These days, a growing demand for memory device is filled up with the flash memory and the dynamic random access memory (DRAM). Although DRAM is a reasonable solution for current demand, the universal novel memory with high density, high speed and nonvolatility, needs to be developed. Among various new memories, the magnetic random access memory (MRAM) device is considered as one of good candidate memories because of excellent features including high density, high speed, low operating power and nonvolatility. The etching of MTJ stack which is composed of magnetic materials and insulator such as MgO is one of the vital process for MRAM. Recently, MgO has attracted great interest in the MTJ stack as tunneling barrier layer for its high tunneling magnetoresistance values. For the successful realization of high density MRAM, the etching process of MgO thin films should be investigated. Until now, there were some works devoted to the investigations on etch characteristics of MgO thin films. Initially, ion milling was applied to the etching of MgO thin films. However, ion milling has many disadvantages such as sidewall redeposition and etching damage.
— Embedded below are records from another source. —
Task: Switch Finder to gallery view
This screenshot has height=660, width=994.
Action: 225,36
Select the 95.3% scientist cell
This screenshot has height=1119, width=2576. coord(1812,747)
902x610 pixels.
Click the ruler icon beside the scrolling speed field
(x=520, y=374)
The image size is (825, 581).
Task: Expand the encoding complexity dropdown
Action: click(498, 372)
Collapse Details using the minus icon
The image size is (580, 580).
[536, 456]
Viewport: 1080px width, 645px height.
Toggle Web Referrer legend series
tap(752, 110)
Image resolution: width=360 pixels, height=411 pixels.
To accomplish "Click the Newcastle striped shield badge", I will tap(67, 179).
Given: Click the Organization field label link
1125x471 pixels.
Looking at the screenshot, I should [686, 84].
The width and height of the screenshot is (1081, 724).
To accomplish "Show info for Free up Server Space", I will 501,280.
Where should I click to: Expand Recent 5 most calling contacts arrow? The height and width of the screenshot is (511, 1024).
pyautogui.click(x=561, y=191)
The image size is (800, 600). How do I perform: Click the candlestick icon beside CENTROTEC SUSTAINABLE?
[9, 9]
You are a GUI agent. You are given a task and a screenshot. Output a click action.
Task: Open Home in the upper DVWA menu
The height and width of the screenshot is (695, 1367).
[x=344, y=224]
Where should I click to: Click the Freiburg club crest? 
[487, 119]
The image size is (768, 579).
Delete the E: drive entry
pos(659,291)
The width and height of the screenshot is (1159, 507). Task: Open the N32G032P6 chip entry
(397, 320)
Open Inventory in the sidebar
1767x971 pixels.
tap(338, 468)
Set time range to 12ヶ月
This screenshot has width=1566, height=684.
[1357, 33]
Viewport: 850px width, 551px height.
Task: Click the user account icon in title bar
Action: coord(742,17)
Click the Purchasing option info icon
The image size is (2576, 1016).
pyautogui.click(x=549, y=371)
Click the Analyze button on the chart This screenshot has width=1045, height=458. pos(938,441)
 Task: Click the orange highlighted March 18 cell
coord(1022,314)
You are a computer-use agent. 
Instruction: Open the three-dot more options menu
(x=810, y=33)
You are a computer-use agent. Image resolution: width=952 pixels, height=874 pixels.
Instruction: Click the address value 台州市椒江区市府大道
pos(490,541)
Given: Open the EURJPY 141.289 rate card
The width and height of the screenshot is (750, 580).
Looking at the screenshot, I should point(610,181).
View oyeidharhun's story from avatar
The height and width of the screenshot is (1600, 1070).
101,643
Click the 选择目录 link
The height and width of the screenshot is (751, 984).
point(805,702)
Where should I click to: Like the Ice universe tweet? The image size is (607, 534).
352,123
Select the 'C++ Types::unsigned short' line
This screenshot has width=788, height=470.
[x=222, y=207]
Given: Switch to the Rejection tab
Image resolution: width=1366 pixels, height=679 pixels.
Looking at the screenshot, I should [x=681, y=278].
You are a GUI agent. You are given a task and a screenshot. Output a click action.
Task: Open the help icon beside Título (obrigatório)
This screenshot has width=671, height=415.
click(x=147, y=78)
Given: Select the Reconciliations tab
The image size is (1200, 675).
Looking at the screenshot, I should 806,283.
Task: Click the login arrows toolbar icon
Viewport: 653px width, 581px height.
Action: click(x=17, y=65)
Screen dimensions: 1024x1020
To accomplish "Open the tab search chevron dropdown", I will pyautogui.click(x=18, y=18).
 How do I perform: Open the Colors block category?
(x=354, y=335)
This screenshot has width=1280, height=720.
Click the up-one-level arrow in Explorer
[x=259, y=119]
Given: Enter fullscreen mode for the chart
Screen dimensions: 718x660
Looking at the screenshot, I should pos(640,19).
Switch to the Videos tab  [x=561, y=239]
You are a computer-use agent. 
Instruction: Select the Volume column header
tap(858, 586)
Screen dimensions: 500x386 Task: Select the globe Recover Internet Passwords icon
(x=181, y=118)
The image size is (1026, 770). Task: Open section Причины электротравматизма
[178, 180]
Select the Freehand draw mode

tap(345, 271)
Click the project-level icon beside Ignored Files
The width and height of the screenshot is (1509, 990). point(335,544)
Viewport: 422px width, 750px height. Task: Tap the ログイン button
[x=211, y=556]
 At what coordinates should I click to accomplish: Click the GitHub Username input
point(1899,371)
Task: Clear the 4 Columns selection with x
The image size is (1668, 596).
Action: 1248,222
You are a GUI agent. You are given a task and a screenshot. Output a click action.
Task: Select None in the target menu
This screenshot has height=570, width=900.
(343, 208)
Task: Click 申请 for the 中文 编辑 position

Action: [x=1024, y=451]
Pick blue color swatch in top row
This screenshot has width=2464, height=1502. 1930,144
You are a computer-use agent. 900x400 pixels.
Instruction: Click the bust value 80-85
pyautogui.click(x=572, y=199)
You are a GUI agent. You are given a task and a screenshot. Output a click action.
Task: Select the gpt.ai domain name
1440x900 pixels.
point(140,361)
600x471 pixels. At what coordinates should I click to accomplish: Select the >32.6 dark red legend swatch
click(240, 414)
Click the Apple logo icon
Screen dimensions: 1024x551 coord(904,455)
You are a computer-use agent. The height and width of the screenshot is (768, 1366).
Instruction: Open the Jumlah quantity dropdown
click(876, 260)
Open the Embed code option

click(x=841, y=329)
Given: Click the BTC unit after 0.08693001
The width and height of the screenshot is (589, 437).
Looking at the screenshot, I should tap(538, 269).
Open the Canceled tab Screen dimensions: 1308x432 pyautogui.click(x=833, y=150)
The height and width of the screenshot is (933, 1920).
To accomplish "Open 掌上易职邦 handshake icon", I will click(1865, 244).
High density plasma etching containing the magnetically enhanced reactive ion etching and high density reactive ion etching have been employed for the improvement of etching process. In this work, inductively coupled plasma reactive ion etching (ICPRIE) system was adopted for the improvement of etching process using MgO thin films and etching gas mixes of $CH_4$/Ar and $CH_4$/$O_2$/Ar have been employed. The etch rates are measured by a surface profilometer and etch profiles are observed using field emission scanning emission microscopy (FESEM). The effects of gas concentration and etch parameters such as coil rf power, dc-bias voltage to substrate, and gas pressure on etch characteristics will be systematically explored.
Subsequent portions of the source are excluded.